Creating a proof of concept can help you land more ideas in the first category. A proof of concept is a way to test ideas in low stakes before implementing them at scale. 

In this article, we’ll share how you can write one, along with an example case study at the end to demonstrate what one looks like in practice.

What is a proof of concept?
POC vs prototype vs MVP

A proof of concept (PoC) is an evidence-gathering process that shows whether an idea is viable. It stress-tests assumptions so that decision-makers can make an informed choice on whether a project plan should proceed. It saves both time and resources and eliminates ambiguity.

By starting with a proof of concept, companies can explore the validity of ideas before committing serious resources. This is helpful for innovation-driven projects where the outcome is uncertain.

Be it software development, launching a new physical product, or implementing a new business model, a proof of concept gives clarity over whether the vision is feasible.

Related: How to Increase Creativity in the Workplace: Proven Techniques and Strategies

Proof of concept vs. prototype

You may be thinking, “That sounds a lot like a prototype or MVP.” And while there are similarities between those and a proof of concept, there are important distinctions. 

A prototype is a bare-bones model of the product that shows how it would look in the real world. It’s usually made after the proof of concept and is more tangible. 

Their purpose is slightly different too. A proof of concept demonstrates whether a concept ‘should’ be made, while a prototype shows ‘how’ it is made.

So, the two can work together when validating an idea. But it’s a good idea to start with a proof of concept, then move to a prototype after since building a prototype requires investment, and might not tell you whether the product is worth creating in the first place. 

Proof of concept vs. minimum viable product

A minimum viable product (MVP) is a significant enough prototype for real-world users to implement. It has more stripped-back functionality than the final design, but it has enough of its core features to gather meaningful feedback from its target market.

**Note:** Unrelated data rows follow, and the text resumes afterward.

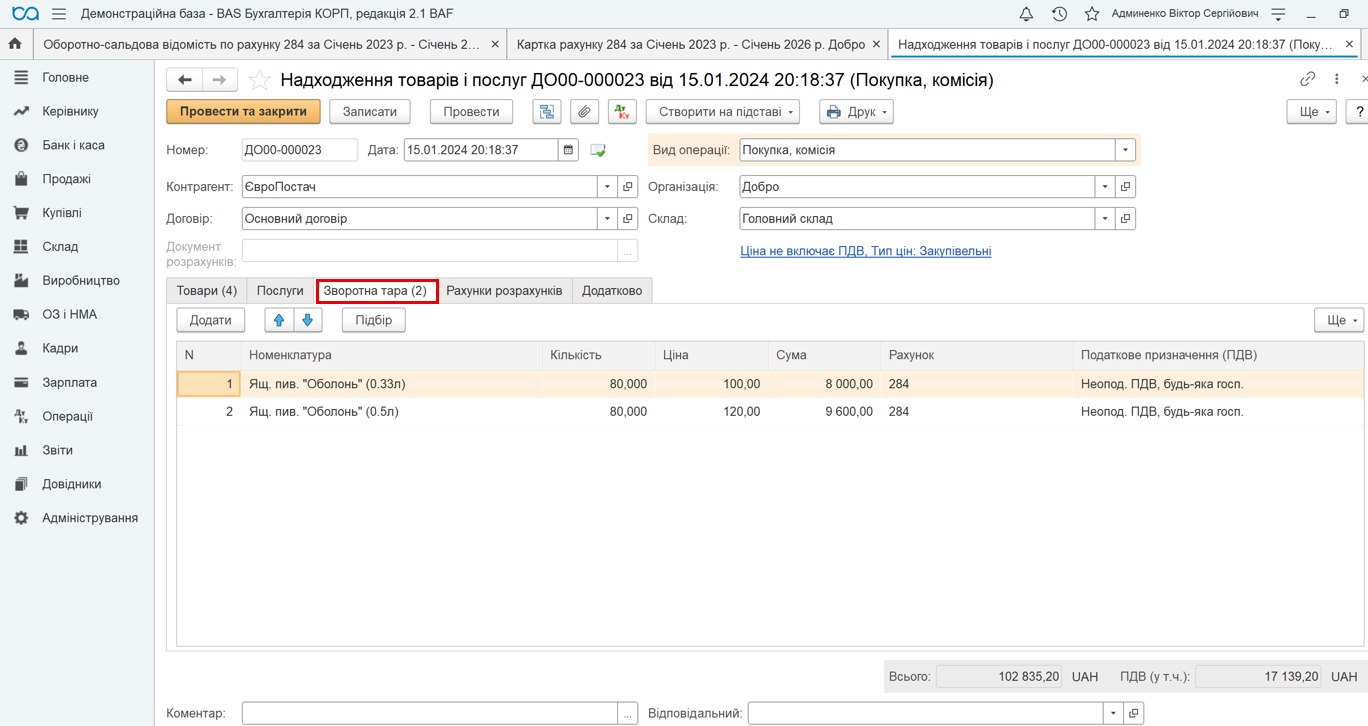1368x726 pixels.
Task: Mark the document as favorite with the star
Action: tap(259, 80)
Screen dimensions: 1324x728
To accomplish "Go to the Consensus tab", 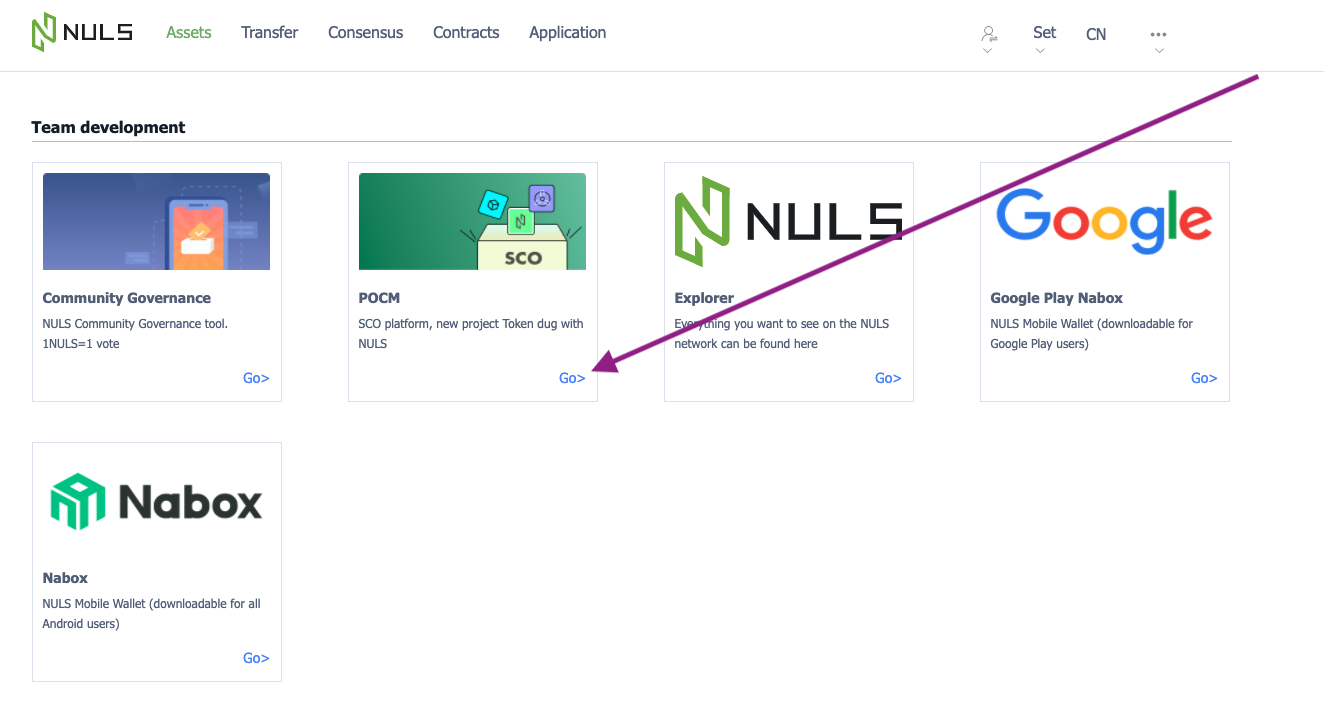I will pyautogui.click(x=365, y=32).
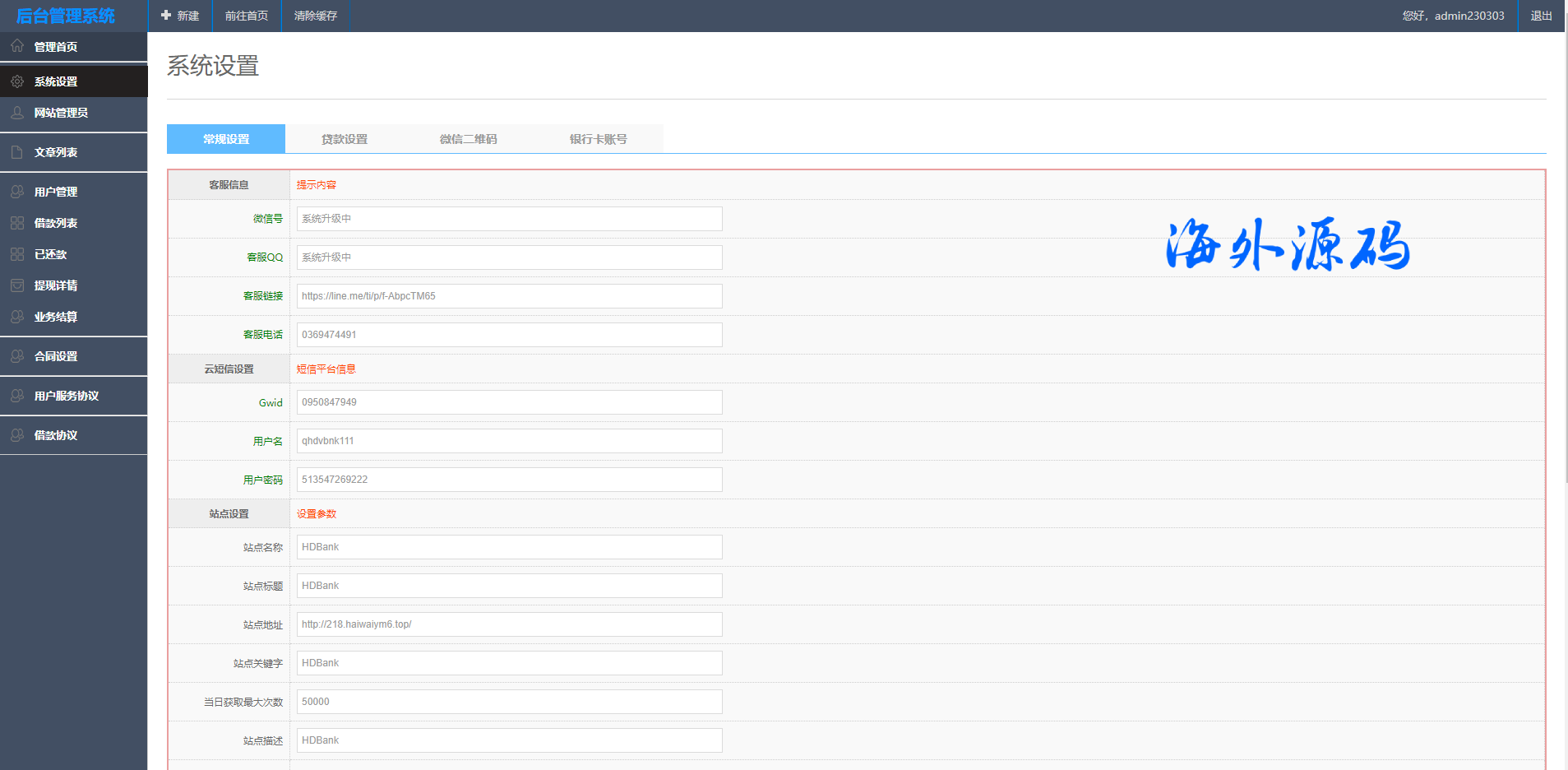
Task: Click the grid icon beside 借款列表
Action: (17, 223)
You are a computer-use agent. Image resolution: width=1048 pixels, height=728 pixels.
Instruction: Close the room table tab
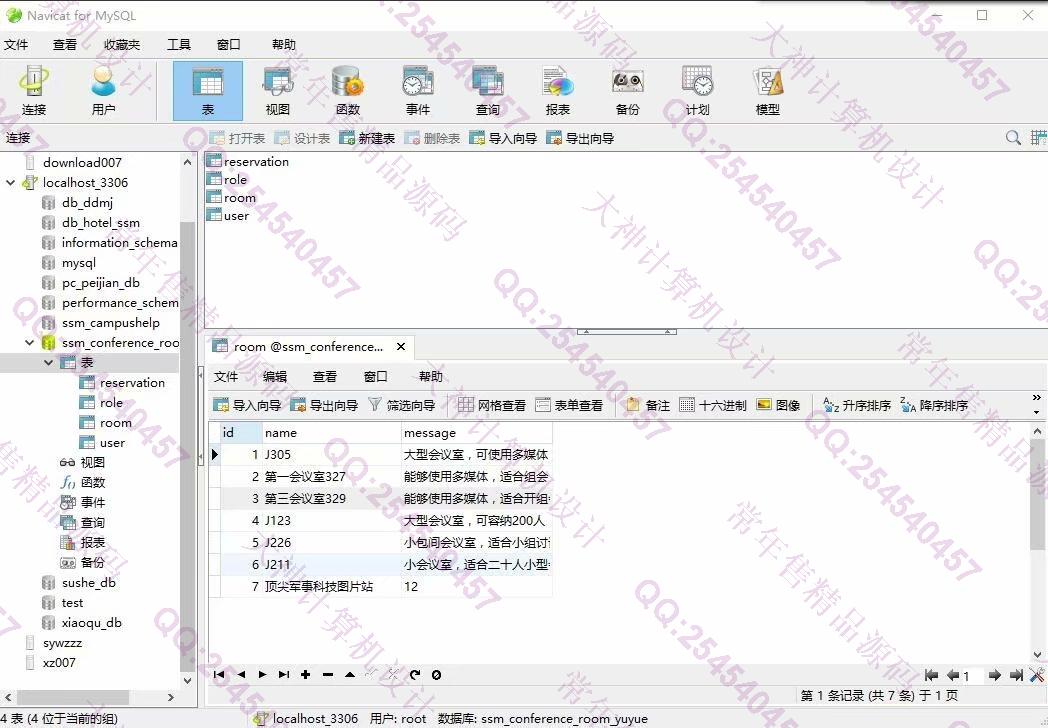[x=401, y=347]
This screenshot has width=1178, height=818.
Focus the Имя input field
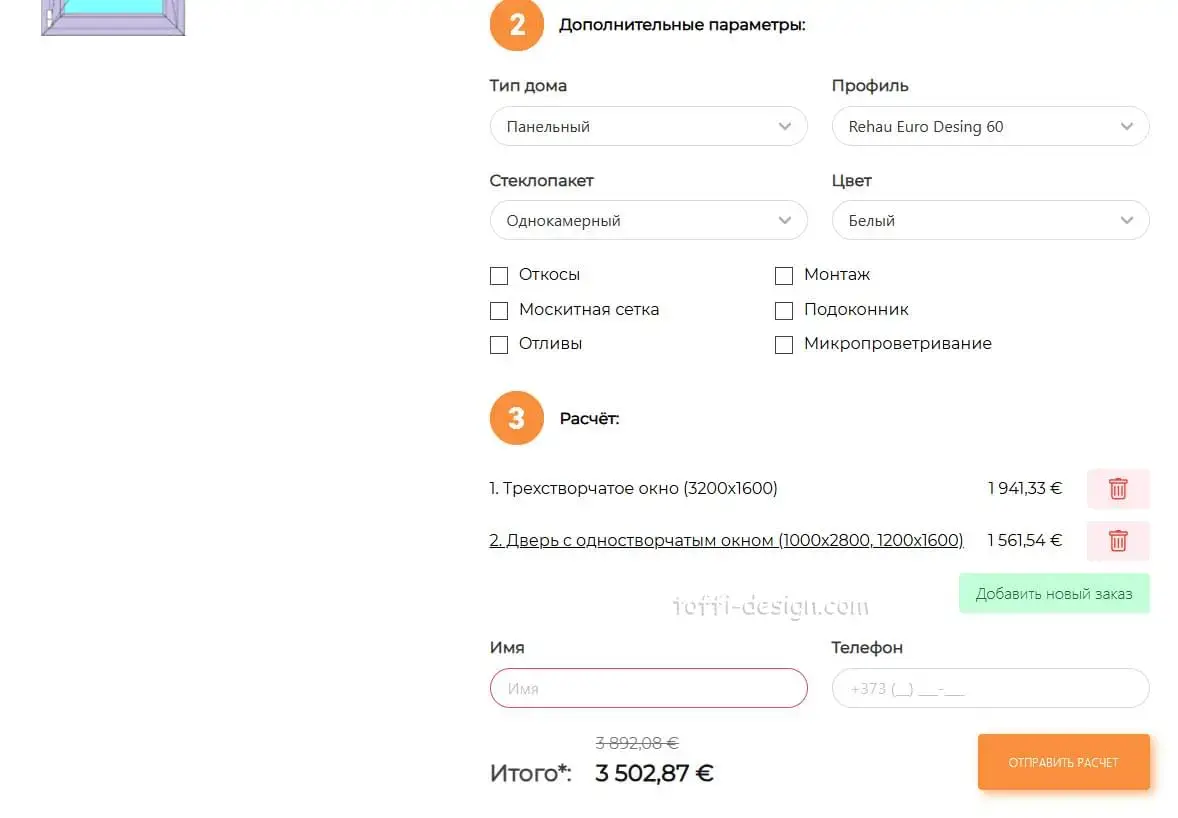(648, 688)
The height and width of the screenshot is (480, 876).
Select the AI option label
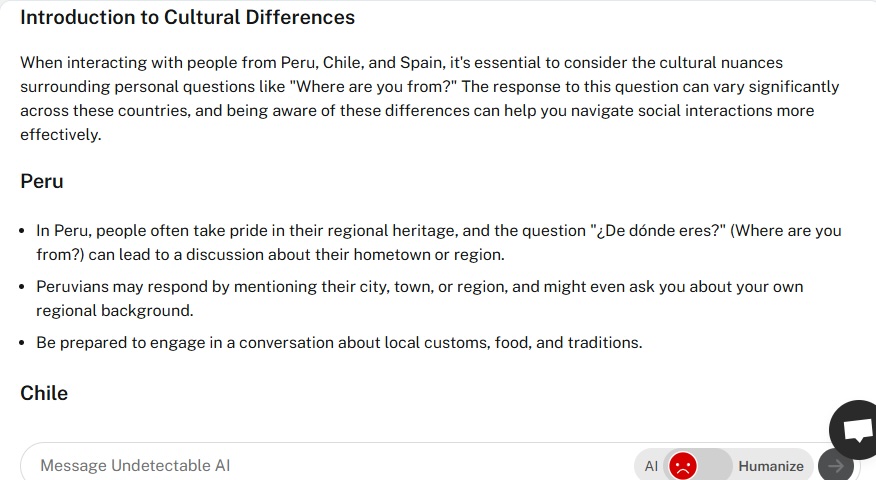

User engagement separates an MVP from a prototype or proof of concept. The latter two are typically used for internal validation, while an MVP is usually the first opportunity for a product to be tested in an uncontrolled environment. 

The MVP helps companies understand how their target audience uses the product and perceives its value. This is called customer validation. It’s common for companies to iterate on the product or pivot altogether based on customer validation until the idea is refined enough to achieve product-market fit.

When to use a proof of concept

Now that you know what differentiates a proof of concept from an MVP and prototype, you might be wondering when you should use a PoC. Here are some common situations where starting from a proof of concept is a good call. 

If the project is resource-intensive

A PoC is invaluable for long, resource-intensive projects. If a project idea uses team members for an extended amount of time, it makes sense to vet whether that project will offer sufficient value in return. After all, the people you commit could be allocated to other projects.

In such cases, a PoC can measure whether project goals are clear and achievable before you invest in them. It can also identify potential roadblocks beforehand, allowing for adjustments and better strategic planning.

When there is risk involved

Risk is an inherent part of projects. A proof of concept can help mitigate risk. In projects where risk is particularly high —  say involving untested technology or venturing into an unexplored market — a PoC can test core assumptions to make sure they are sound before proceeding. 

A startup looking to develop a new type of windmill, for example, faces a multitude of risks. 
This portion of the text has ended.